Four years ago, the members of the Belmont chapter of Campus Crusade for Christ could all fit around a small coffee table.
Now, they are lucky if they can all fit in the University Ministries office each Wednesday night.
“This could have been a disaster,” said group president Ryan Combs. “We went from two small Bible studies to one large group [in 2011]. Just based on us, we wouldn’t still be here.”
The student organization, better known as CRU around campus, is meant to bring together Christians at the university. Through this unity, Combs said they hope to spread God’s love and grow in their own faith.
“Our goal is to just create a community where people can strive in following Jesus,” the senior mass communications major said.
That community, while large now, was initially far from it.
In 2009, Combs and a few other Belmont students attended weekly bible studies and CRU members from Middle Tennessee State University in Murfreesboro. As the year went on, they started several Bible studies on campus and started attracting members of their own.
The following year, the group split in two had separate Bible studies between men and women. By Spring 2011, the leaders of both studies joined and decided to “just try” to bring the two groups together in the fall, Combs said.
When the first meeting came around the next semester, Combs said they were shocked when more than 100 students showed up. While attendance dropped from there, the group still averaged about 50 students a week.
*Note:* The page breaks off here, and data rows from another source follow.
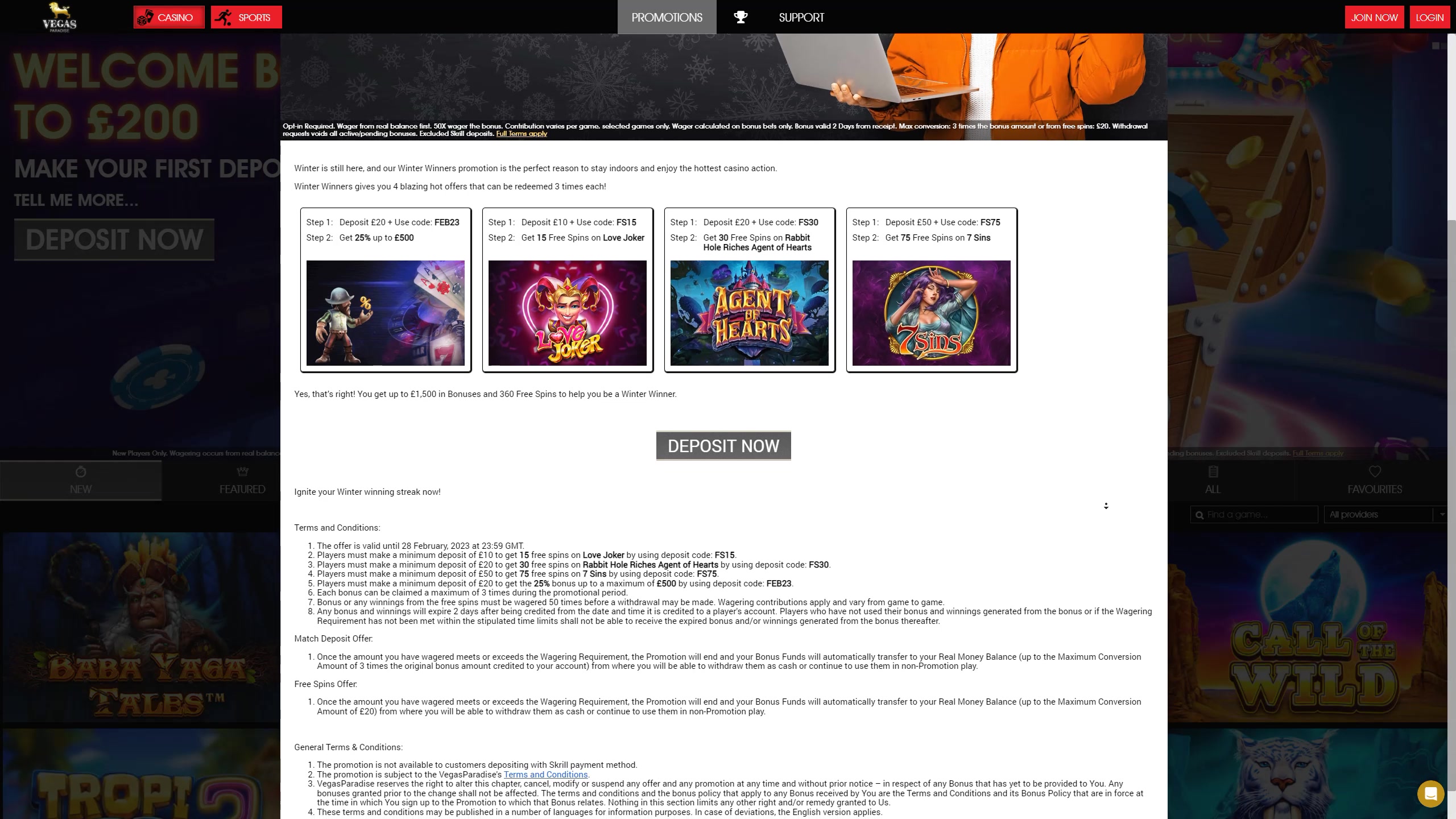Click the Featured crown icon
Viewport: 1456px width, 819px height.
coord(242,471)
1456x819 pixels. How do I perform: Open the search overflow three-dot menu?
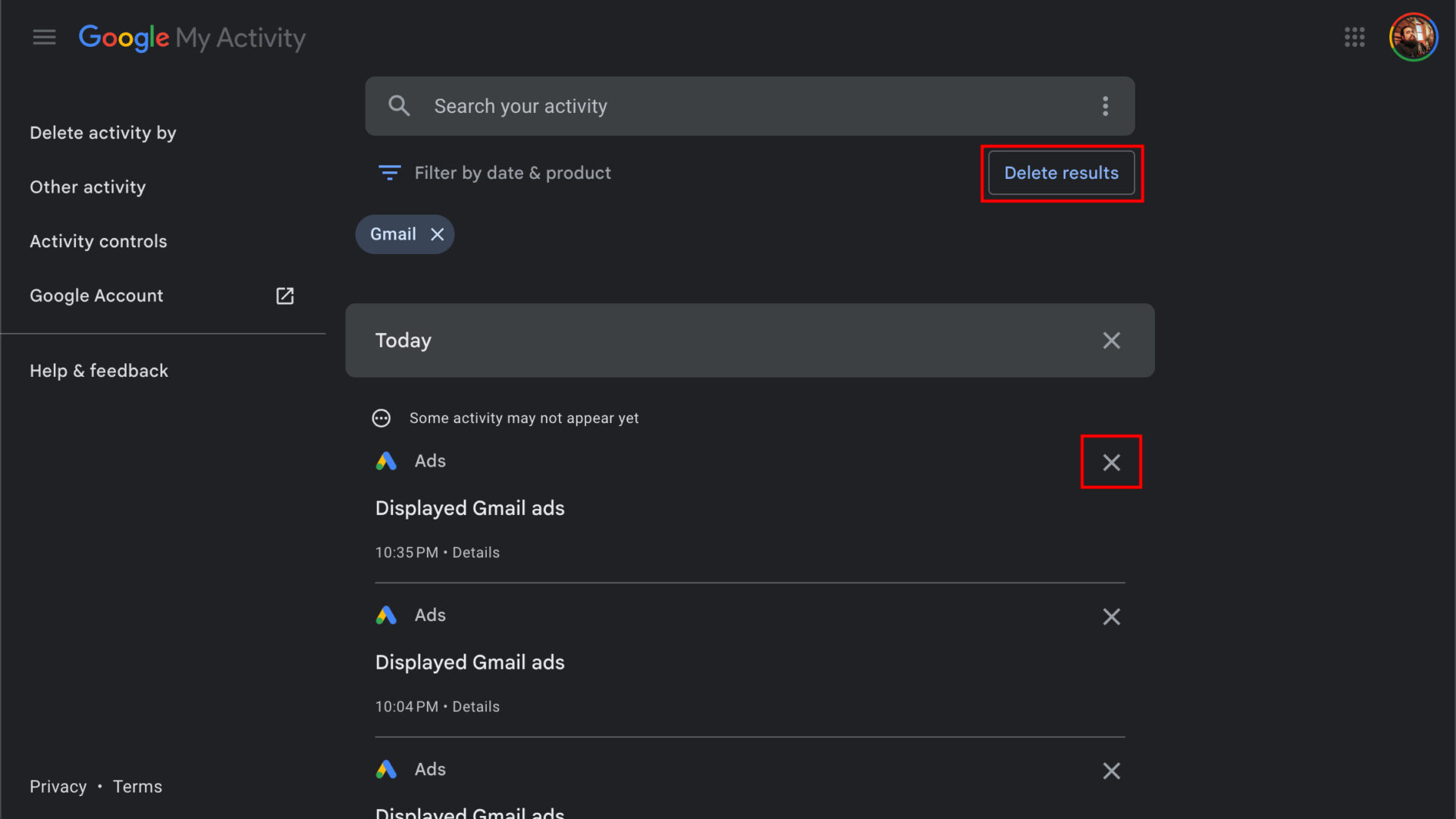[x=1105, y=106]
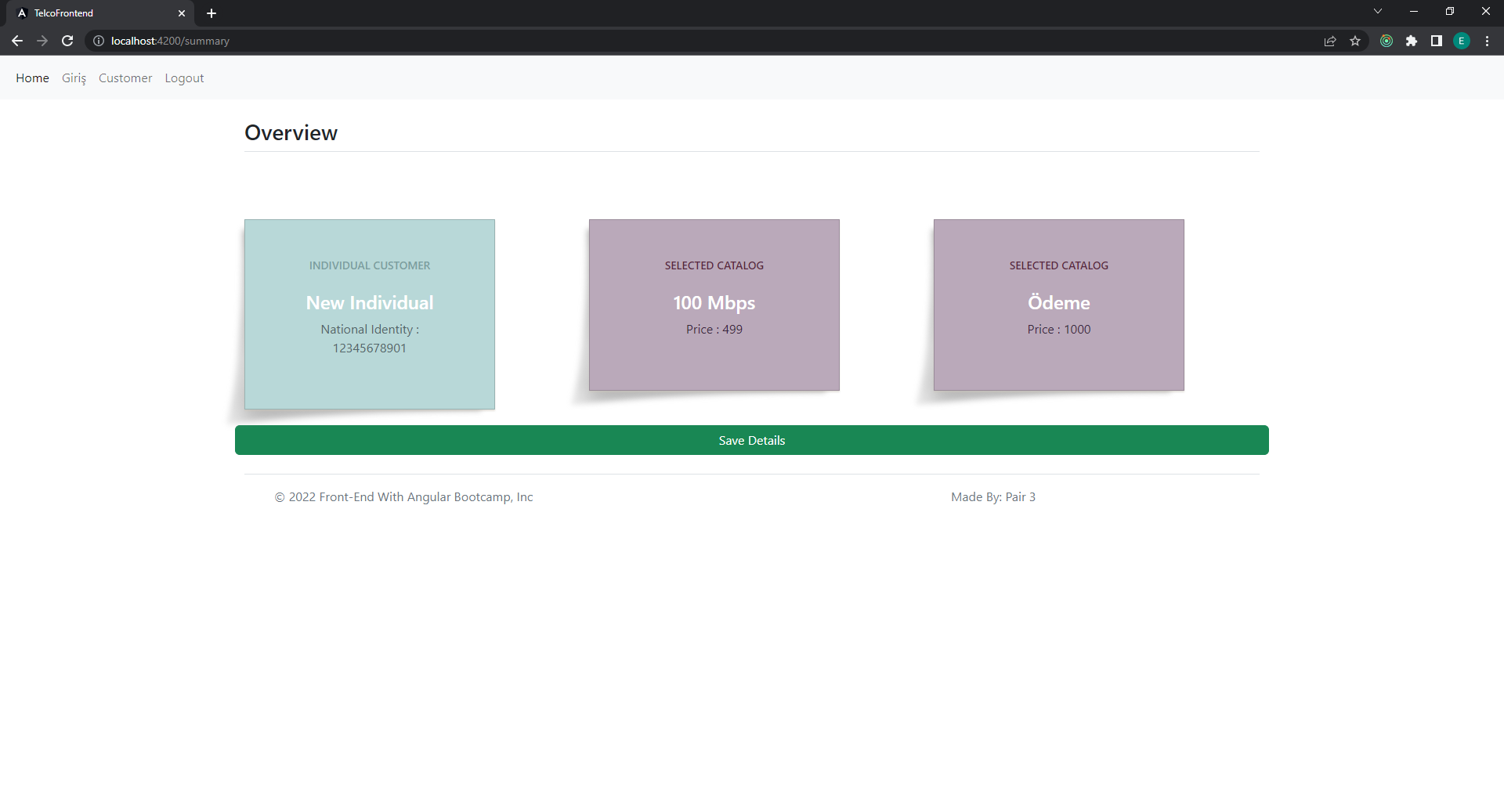Click the browser back navigation icon
The width and height of the screenshot is (1504, 812).
pos(17,41)
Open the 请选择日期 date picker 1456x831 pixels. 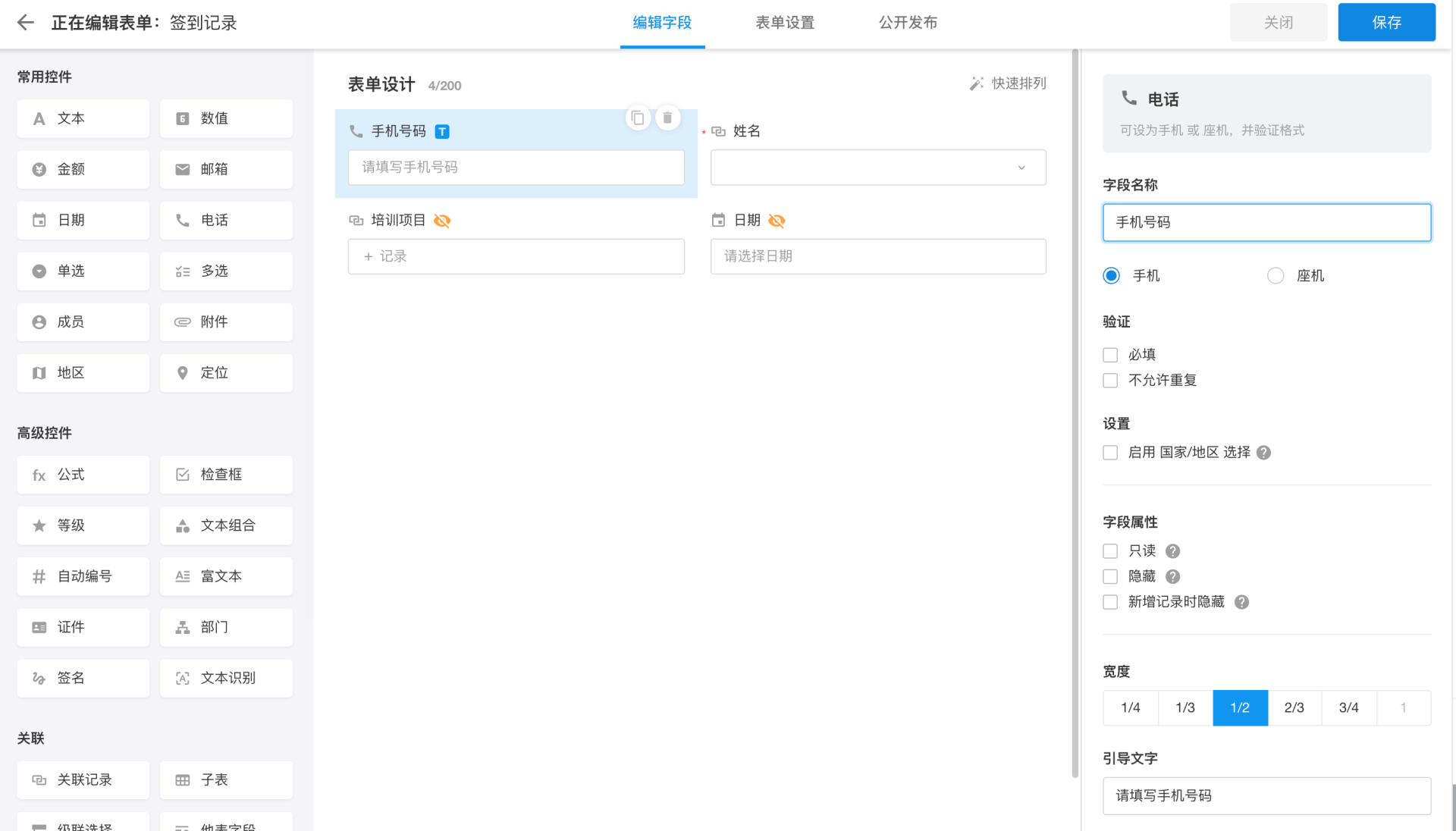coord(877,256)
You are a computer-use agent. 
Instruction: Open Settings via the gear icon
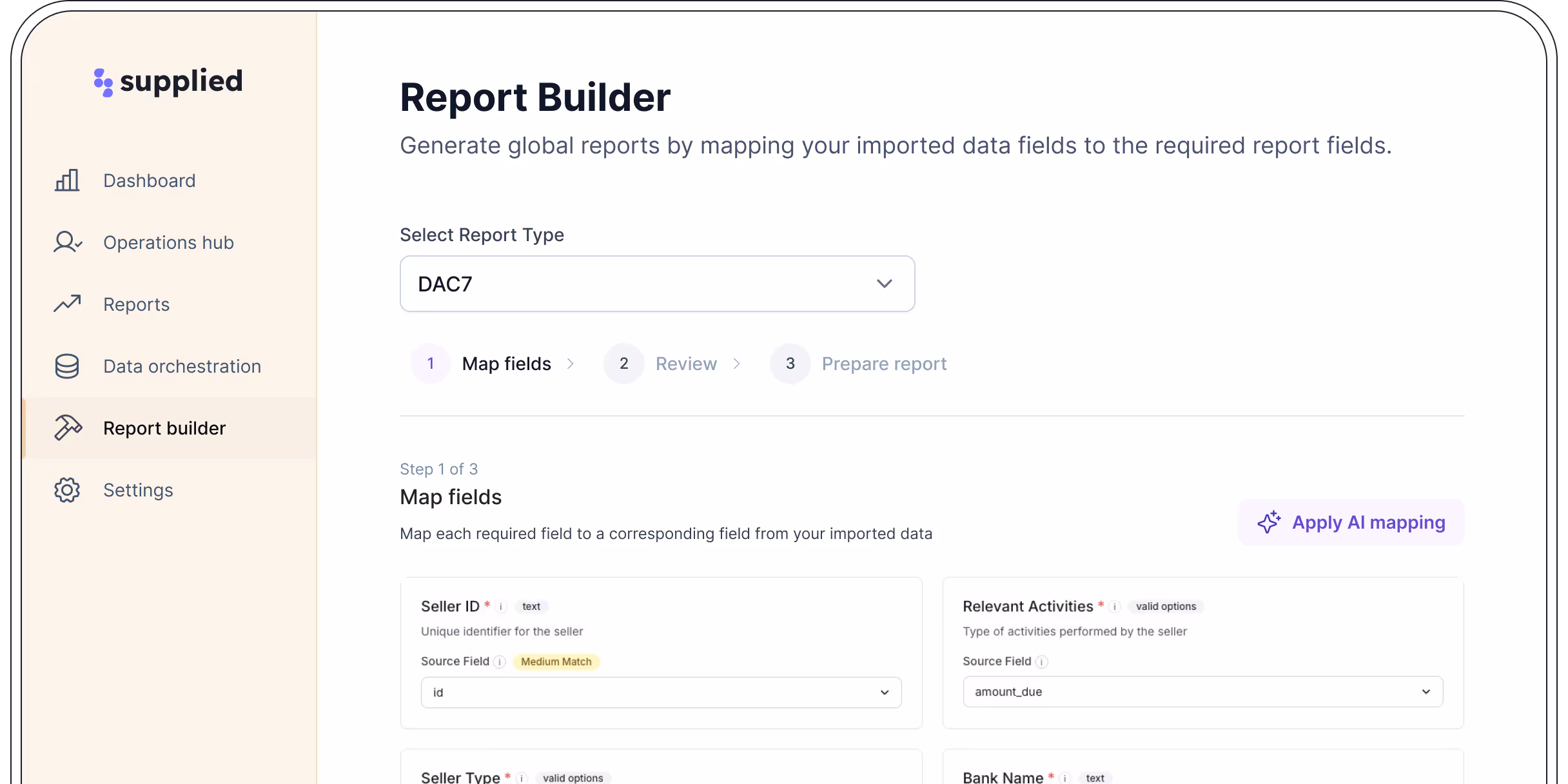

Since then, the group’s weekly meeting has continued to grow as around 100 people now come each week. The reason behind this, Combs said, was a divine one.
“Enough people are allowing God to move through them to make this work,” Combs said.
Britt Pettigrew, an adult staff member at MTSU’s chapter who still supports and coaches the student-led Belmont chapter, said the progress the group has made is remarkable.
“I have been able to see God grow the current movement from hardly any students involved a few years ago to having some very mature students ministering to their peers and running with the movement,” said Pettigrew.
Many of the students who were part of the early CRU movement now have taken leadership roles in the group, whether as small group leaders, event planners or prayer team leaders.
New students are coming to the group to see what the buzz is about while trying to find a niche where they belong.
“I joined CRU because I wanted a place where I can grow spiritually on campus and find fellowship also in a community with a group of people my age who encourage others to grow in Christ,” said sophomore Trey Hayman.
Combs said the structure of Belmont CRU is a relaxed one, which can keep new and returning members on their feet. The group does more than just their weekly meetings though, as social events are consistently on the group’s schedule and campus outreach and ministry is always a priority to them.
“If you let organization lead you, there’s only so much you can do,” Combs said. Our weekly meetings will never look exactly the same.”
While Combs will graduate in May, he said the group is blessed to have sophomore and junior leaders to continue to develop the group. The underclassmen below him have been learning and committing a lot of their time to the group, he said.
“God’s raised up leaders,” he said.
Combs said he is hopeful for the group’s future, and is looking forward to hearing about its growth.
“I’m excited to see what God does through all these people’s lives, we’ve come a long way in four years,” he said.
New member Hayden also has high hopes for the organization.
“I’d like to see more people involved and deeper relationships occur between members and with God, and to be an environment of encouragement,” he said.
The group’s weekly meetings occur every Wednesday at 8:00 p.m. in the University Ministries’ office.